▸ **Aim of the exercise**
Copy out every line of the entries between the lines holding "Image resolution: width=1278" and "click(x=1214, y=264)", inclusive, requests and all, and shift each coordinate in the answers by adding 77 to it.

Records from a pointing dataset
START
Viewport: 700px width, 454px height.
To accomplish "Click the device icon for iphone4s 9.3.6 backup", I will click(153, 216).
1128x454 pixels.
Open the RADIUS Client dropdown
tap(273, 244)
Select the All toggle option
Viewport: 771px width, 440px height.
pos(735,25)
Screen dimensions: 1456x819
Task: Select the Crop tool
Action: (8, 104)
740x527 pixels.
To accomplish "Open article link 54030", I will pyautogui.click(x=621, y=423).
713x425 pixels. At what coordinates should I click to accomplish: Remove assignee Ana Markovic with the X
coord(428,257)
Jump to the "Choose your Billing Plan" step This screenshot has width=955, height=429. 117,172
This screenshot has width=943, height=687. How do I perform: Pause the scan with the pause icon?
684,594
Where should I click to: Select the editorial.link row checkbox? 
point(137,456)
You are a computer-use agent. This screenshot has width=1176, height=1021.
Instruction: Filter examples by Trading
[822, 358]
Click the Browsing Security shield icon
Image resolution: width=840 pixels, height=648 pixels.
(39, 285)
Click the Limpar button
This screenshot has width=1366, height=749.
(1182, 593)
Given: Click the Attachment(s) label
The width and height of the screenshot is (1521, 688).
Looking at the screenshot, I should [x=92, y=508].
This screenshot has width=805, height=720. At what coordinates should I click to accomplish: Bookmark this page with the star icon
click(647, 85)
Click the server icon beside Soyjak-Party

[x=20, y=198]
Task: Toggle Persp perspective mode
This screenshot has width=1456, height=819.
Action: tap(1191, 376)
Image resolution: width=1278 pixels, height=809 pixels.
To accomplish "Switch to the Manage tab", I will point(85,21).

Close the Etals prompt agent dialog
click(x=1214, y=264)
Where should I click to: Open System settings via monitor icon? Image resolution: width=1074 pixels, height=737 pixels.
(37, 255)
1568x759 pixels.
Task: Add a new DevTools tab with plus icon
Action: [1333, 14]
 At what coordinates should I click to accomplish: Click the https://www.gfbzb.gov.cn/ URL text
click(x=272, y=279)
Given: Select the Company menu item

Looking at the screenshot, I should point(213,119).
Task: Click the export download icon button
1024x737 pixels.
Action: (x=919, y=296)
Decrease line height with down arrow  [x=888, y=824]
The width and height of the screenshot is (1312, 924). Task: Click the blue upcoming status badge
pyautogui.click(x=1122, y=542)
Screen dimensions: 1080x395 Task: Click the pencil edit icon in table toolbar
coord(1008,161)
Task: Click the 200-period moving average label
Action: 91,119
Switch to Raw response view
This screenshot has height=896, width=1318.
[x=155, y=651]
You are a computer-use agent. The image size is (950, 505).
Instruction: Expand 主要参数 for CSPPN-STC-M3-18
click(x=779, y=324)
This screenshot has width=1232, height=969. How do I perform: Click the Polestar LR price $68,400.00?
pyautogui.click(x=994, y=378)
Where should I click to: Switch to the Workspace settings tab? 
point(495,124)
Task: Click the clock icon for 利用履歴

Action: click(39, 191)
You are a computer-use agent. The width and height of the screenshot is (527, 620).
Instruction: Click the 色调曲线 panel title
END
▸ **Task result**
Image resolution: width=1278 pixels, height=809 pixels.
To accomplish "Switch to the Manage tab", I will point(162,98).

Close the Etals prompt agent dialog
click(x=1291, y=341)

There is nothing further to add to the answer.